Finally, the court orders the restraining order terminated. Mr. Green gets regular visitation, although his ex-wife still yells at him when he picks up the kids. The retirement investments are split equally. Mr. Green is ordered to pay his ex-wife spousal support in the amount of $3,000 per month (about the same as Ms. Smith received by agreement). However, they have to sell the family residence. The legal fees for both sides of this two-year battle end up at about $80,000—ironically, the entire amount the Greens receive as proceeds from the sale of their house.

What is the biggest difference between these two types of cases? They are both divorces, emotionally stressful experiences with often-difficult communication. The incomes, assets and parenting issues are the same. Yet the Greens’ case appears complex, seeming to require the use of many legal procedures—deposition, subpoenas, hearings and a trial. The Smiths’ case appears relatively simple and costs significantly less—five per cent of what the Greens spent.

You can’t blame the difference on attorneys, as both couples sought the assistance of attorneys at some point. In fact, Ms. Green’s first attorney probably would have settled the case early on, with an agreement similar to the eventual outcome and a significant savings in attorney’s fees. It was Ms. Green’s decision to pursue a highly adversarial approach over two years. Her high-conflict personality determined the direction of the entire case.

HIGH-CONFLICT PERSONALITIES

High-conflict personalities stand out. Their emotions are often exaggerated. Their behavior is repeatedly inappropriate. Minor problems become major disputes. They persist long after others let go. There is an urgency and drama to their daily lives. And they always have someone to blame.

Some HCPs are more difficult than others, but they tend to share a similar preoccupation with blame—a pattern of blame—that is embedded in their personalities. This preoccupation drives them constantly into one dispute after another—and enables them to avoid ever looking at themselves or changing their own behavior. The best way to explain this pattern is with an extreme example.

The Brodericks

This high-conflict case escalated over a period of several years in the 1980s.

Dan Broderick had obtained a medical degree along with a law degree and built a practice as a highly paid medical malpractice attorney. He and Elisabeth (Betty) Broderick had four children and a wealthy lifestyle in the La Jolla community of San Diego.

When Betty found out that Dan was having an affair with his legal assistant, Linda, she became angry, a common response. However, she handled that anger in a manner that drew national attention. The following story was compiled from news reports in the New York Times, People Magazine and the San Diego Union-Tribune.
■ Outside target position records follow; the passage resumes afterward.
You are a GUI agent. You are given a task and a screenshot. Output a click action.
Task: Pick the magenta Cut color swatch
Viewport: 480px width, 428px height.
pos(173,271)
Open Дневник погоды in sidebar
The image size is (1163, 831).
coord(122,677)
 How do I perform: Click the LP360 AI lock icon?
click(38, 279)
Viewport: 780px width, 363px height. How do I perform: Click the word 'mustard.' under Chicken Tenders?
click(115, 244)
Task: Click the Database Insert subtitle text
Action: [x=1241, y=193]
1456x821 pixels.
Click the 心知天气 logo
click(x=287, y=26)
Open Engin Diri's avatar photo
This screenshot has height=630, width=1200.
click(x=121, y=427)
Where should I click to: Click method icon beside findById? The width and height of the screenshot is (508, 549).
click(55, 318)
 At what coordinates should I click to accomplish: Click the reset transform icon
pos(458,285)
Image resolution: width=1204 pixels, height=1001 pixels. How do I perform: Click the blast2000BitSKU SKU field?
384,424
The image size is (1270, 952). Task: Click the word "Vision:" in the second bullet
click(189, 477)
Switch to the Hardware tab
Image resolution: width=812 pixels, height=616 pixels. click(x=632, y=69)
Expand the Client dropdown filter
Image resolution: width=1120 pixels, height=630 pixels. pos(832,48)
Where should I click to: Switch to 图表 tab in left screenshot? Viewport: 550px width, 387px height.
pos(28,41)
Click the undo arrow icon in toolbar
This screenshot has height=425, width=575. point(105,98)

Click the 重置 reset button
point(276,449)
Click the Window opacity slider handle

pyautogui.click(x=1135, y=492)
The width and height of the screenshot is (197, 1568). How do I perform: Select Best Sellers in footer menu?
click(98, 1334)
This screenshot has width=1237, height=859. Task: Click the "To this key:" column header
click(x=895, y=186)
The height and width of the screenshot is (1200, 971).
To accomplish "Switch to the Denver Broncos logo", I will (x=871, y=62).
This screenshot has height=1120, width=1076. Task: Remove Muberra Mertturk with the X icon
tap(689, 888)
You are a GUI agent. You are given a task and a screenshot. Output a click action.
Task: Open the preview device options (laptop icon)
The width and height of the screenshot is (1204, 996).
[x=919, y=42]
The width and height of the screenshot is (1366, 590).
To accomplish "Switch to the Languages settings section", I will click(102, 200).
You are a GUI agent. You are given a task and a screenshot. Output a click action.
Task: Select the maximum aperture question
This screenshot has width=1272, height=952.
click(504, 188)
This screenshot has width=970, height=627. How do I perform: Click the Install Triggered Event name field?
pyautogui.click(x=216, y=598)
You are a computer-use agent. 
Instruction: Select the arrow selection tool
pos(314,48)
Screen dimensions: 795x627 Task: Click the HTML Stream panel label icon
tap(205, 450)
After finding out about his affair, Betty burned Dan’s custom-made clothing in the backyard. She broke windows, spray-painted inside the house and wrecked his bedroom. She spread cream pie all over his fancy sweaters. When he moved into his own home after the divorce, she drove her car into his front door. When the divorce became final in August 1986, he received custody of their four children. Betty claimed that the system was stacked against her because Dan was so well connected as an attorney. She complained that he harassed her with legal paperwork. She complained that the financial settlement was inappropriately low. Her anger remained strong even years after the divorce, despite being encouraged by those around her to get on with her life. One of her young sons told her that two years was long enough for her to be mad at their father.

You would think she was doing well after the divorce. She had a car, a home in La Jolla with an ocean view, and she was getting $16,000 per month in spousal support. But apparently she bought a pistol in 1989 and even cleaned it in front of her sons, who were ten and thirteen at the time. She reportedly told them that she was going to use it to kill their father. It was around this time that Dan and Linda were preparing to get married.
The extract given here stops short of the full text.